理工学部は、2月24日から28日、インドのアーンドラ・プラデーシュ州にあるスリ・ラマサミー・メモリアル大学(SRM Institute of Science and Technology; SRM大学)APキャンパスで、学術交流プログラム「Discover India」を実施した。
専門知識という「共通言語」で語り合う、理工学部ならではの学術交流が展開されたこの取り組みは、国際的な学術交流の促進を目的に、理工学部の海外派遣プログラムとして実施され、学部から教員1人と学生4人が現地へ派遣された。訪問先のSRM大学は、急速な経済発展を遂げるインドで屈指の教育・研究力を有する総合大学で、特に理工学系分野の研究に注力し成果を挙げていることから、今回協賛企業の協力を得て実施に至った。
現地の学生とともに、プログラムの説明を受ける理工学部生らプログラムでは、電気電子工学、物理学、環境情報工学、数学をはじめとした理工系分野の幅広いテーマについて、SRM大学の研究者・学生らと相互の研究発表やディスカッションを実施。また、工学現場の視察として、アーンドラ・プラデーシュ州にある飲料メーカーの生産工場を訪問するなど、現地の産業界と交流する機会が設けられた。教員・学生らが積極的に交流し、今後の研究発展につながる有意義な時間となった。
交流の第一歩として自身のバックグラウンドを語る加藤そらさん(理工学部 応用化学科)。この自己紹介を皮切りに、両大学の学生による活発な交流が展開された
活気で満ち溢れるレセプションの様子。互いの研究やテクノロジーへの関心を語り合う場面が多く見られた
学術交流プログラム終了後の記念写真(理工学部事務室)
参加教員のコメント
神保康紀 助教(理工学部機械情報工学科)
インドの多様な背景を持つ学生たちから、現地の若者の熱気と勢いを肌で感じました。学術交流では、環境汚染など地域の課題に直結した工学研究が多く見られ、そこから国境を越えた課題までを深く考える貴重な成果を得ました。同行した4人の学生も現地の学生と積極的に交流し、大いに刺激を受けていました。学術面にとどまらず、学園祭への参加や裸足での寺院参拝といった文化体験も交え、非常に有意義な機会となりました。
現地学生の専門分野について説明を受ける神保助教と理工学部生ら参加学生のコメント
加藤そらさん(理工学部応用化学科4年)
最新の設備や研究テーマに圧倒され、「グローバルに活躍する研究者になりたい」という思いが一段と強くなりました。また、インドの人たちは気さくで、自然と会話が広がっていくことに新鮮さを感じました。文化や価値観の違いに驚く場面もありましたが、その違いさえも面白いと感じることができ、異文化を新たな発見として捉える重要性を実感できました。
プログラムの合間の一コマ。
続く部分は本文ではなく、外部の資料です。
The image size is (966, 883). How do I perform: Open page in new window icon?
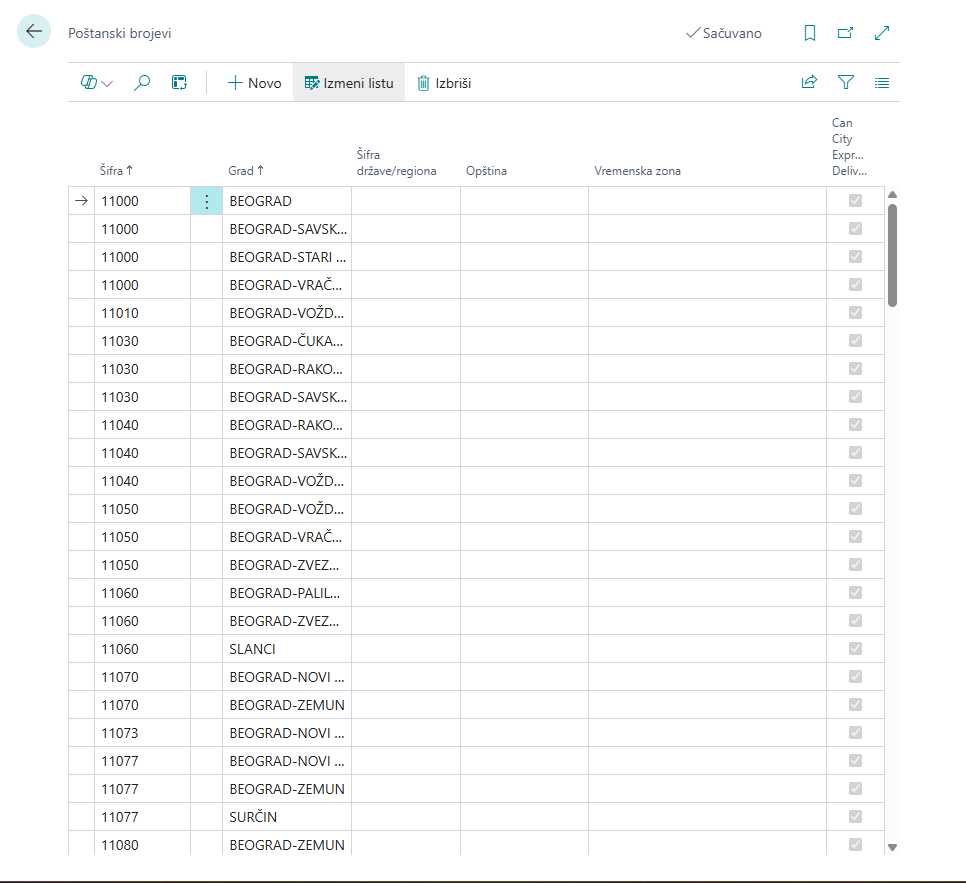pyautogui.click(x=845, y=33)
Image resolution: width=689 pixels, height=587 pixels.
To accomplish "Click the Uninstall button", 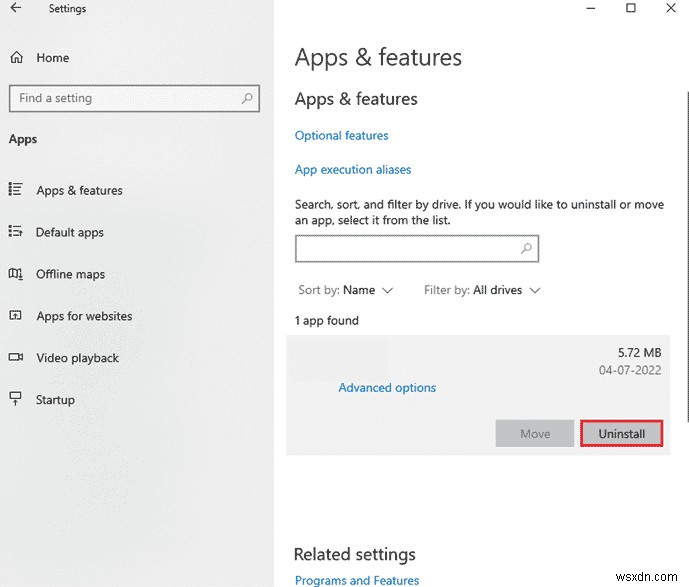I will (x=621, y=434).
「現地の学生はフレンドリーで、積極的に話しかけてくれる人が多かった」と話す加藤さん村田英夢さん(理工学部電気電子生命学科4年)
インドの学生から、向上心、海外志向、競争意識やハングリー精神を感じ、「自己の成長に向き合う姿勢」が重要だと再認識しました。今後は専門性を高めながら、国際交流にも積極的に取り組み、英語力を含め海外で活躍できる力を養っていきたいです。
現地教員・学生向けに力強くプレゼンテーションする村田さん。理工学部生は自身が進めている研究について英語で説明し、その後SRM大学の教員・学生からの質問が活発に飛び交った加藤功基さん(理工学部機械情報工学科4年)
自立して主体的に研究に取り組むSRM大学の学生たちと過ごす中で、私自身の研究への向き合い方を改めて見直すことができました。価値観の違いを感じながらも、その温かさやホスピタリティに心を動かされ、「自ら考えて行動する姿勢」と「人と人とのつながり」が大切ということに気づかされました。
プログラム終了後に、修了証を受け取る加藤さん岡弘志さん(理工学部機械情報工学科4年)
生体信号計測や医療応用に関する先端的な研究に触れることができ、学術面で大きな刺激を受け、自分自身の専門分野を見直す良い機会になりました。会話は常に英語でしたが、「相手にしっかり伝わった」という実感を得られたので、嬉しく感じました。異なる文化の中で意思疎通を図ろうとする経験は、非常に大切だと思いました。
開放的な教室で現地学生と和やかに語り合う岡さんと村田さん
プログラムの締めくくりとしてアマラヴァティの歴史的な寺院を訪問。最新の研究施設とはまた異なる、紀元前から続く文化の重みを体験した記事中の学年は、派遣当時のものです。